» **SOURCE DOCUMENT**:
:::::

Joe: Hello and Welcome to Riffs on Riffs, where we explore the collision of original and sampled tracks and the artists who made them. I’m your host, Joe Watson, and I’m here with my co-host, Toby Brazwell.
Joe: Together, we listen to the legendary tracks and the timeless — but sometimes not-so-well-known — songs they sampled from. Toby, what are we listening to today?
Toby: We are listening to Lil Nas X’s crossover entitled “Old Town Road.” Man let me tell you, this is one episode where I had a ball doing the research. The videos for this bad boy had me in stitches.
Joe: There is definitely a story here, and a larger conversation about the classification of music into specific “genres.” But we are getting ahead of ourselves.
Toby: Let’s hop in the Delorean and find out what track was sampled to make this hit.
🔊Rewind
🔊“34 Ghosts IV”
Joe: Can you tell the good people what we are listening to?
Toby: We are listening to NIN’s “34 Ghosts IV,” from their 2008 album Ghosts I-IV. This album has been described by NIN frontman Trent Reznor as the “soundtrack for
a daydream,” and if you manage to get through all 36 tracks of mostly instrumental music in one sitting, you may indeed wind up in a dreamlike state.
Joe: Before you zonk out on me, let’s dive a little into the backstory and catalog of NIN. We will focus primarily on founder and songwriter Trent Reznor, because although he has worked over the years with numerous musicians, including English producer/musician Atticus Ross since 2000, NIN is still by and large Trent’s creation.
Toby: Trent Reznor was born on May 17, 1965 in New Castle, Pennsylvania. He grew up playing piano and skateboarding, and was active in theater, including winning “Best in Drama” for his role as Harold Hill in The Music Man. That’s what we call foreshadowing. After graduating, he did a short stint studying computer engineering in college before moving to our home city of Cleveland, Ohio to begin his music career.
Joe: He took a job as the janitor and assistant engineer at Right Track Studio, and received permission from studio owner Bart Koster to work on his own demo during unused studio time.
Toby: That turned out to be a pretty good plan, as that demo turned into NIN’s 1989 debut album, Pretty Hate Machine. This album is certified triple platinum, selling over 3 million copies. Let’s take a listen to a song from that album, “Head Like a Hole.”
🔊“Head Like a Hole”
Joe: This album was a staple at parties and bars during my college years back in the day. Hearing this or “Terrible Lie” always gives me a bit of nostalgia. The liner notes also list Prince, Jane’s Addiction, and Public Enemy as having been sampled for the record, but many of those samples have been distorted and changed to be unrecognizable.
Toby: After just one album, Reznor started feeling like he had lost creative control from his record label, TVT, who pretty much just wanted him to make another “Pretty Hate Machine.” So Reznor started recordings for a new album in secret. He did not want the label to confiscate the new material, and that conflict eventually led to a deal with Jimmy Iovine and Interscope Records.
Joe: That’s an interesting story that we’ll get into in a second, but first let’s take a listen to the 1992 EP that Reznor and co-producer Flood were secretly working on, Broken. This is the song “Wish,” which hit #7 on the Billboard 200 and eventually went platinum.

:::::

» **DATA LINES**:
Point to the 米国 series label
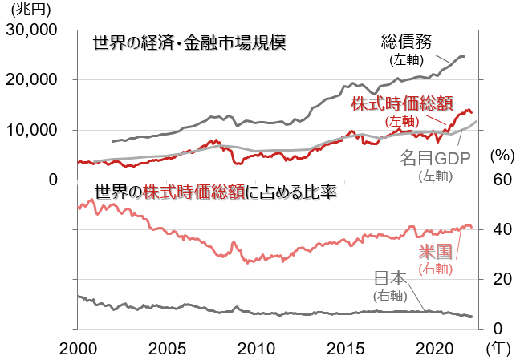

:::::

» **COMPLETE THE FOLLOWING**:
(a) According to the podcast transcript, what job did Trent Reznor take at Right Track Studio?
(b) Reproduce the podcast transcript between "Toby: We are listening to NIN’s" and "large Trent’s creation.", inclusive.

» **TASK-BY-TASK ANSWERS**:
(a) He worked there as the janitor and assistant engineer.

(b)
Toby: We are listening to NIN’s “34 Ghosts IV,” from their 2008 album Ghosts I-IV. This album has been described by NIN frontman Trent Reznor as the “soundtrack for
a daydream,” and if you manage to get through all 36 tracks of mostly instrumental music in one sitting, you may indeed wind up in a dreamlike state.
Joe: Before you zonk out on me, let’s dive a little into the backstory and catalog of NIN. We will focus primarily on founder and songwriter Trent Reznor, because although he has worked over the years with numerous musicians, including English producer/musician Atticus Ross since 2000, NIN is still by and large Trent’s creation.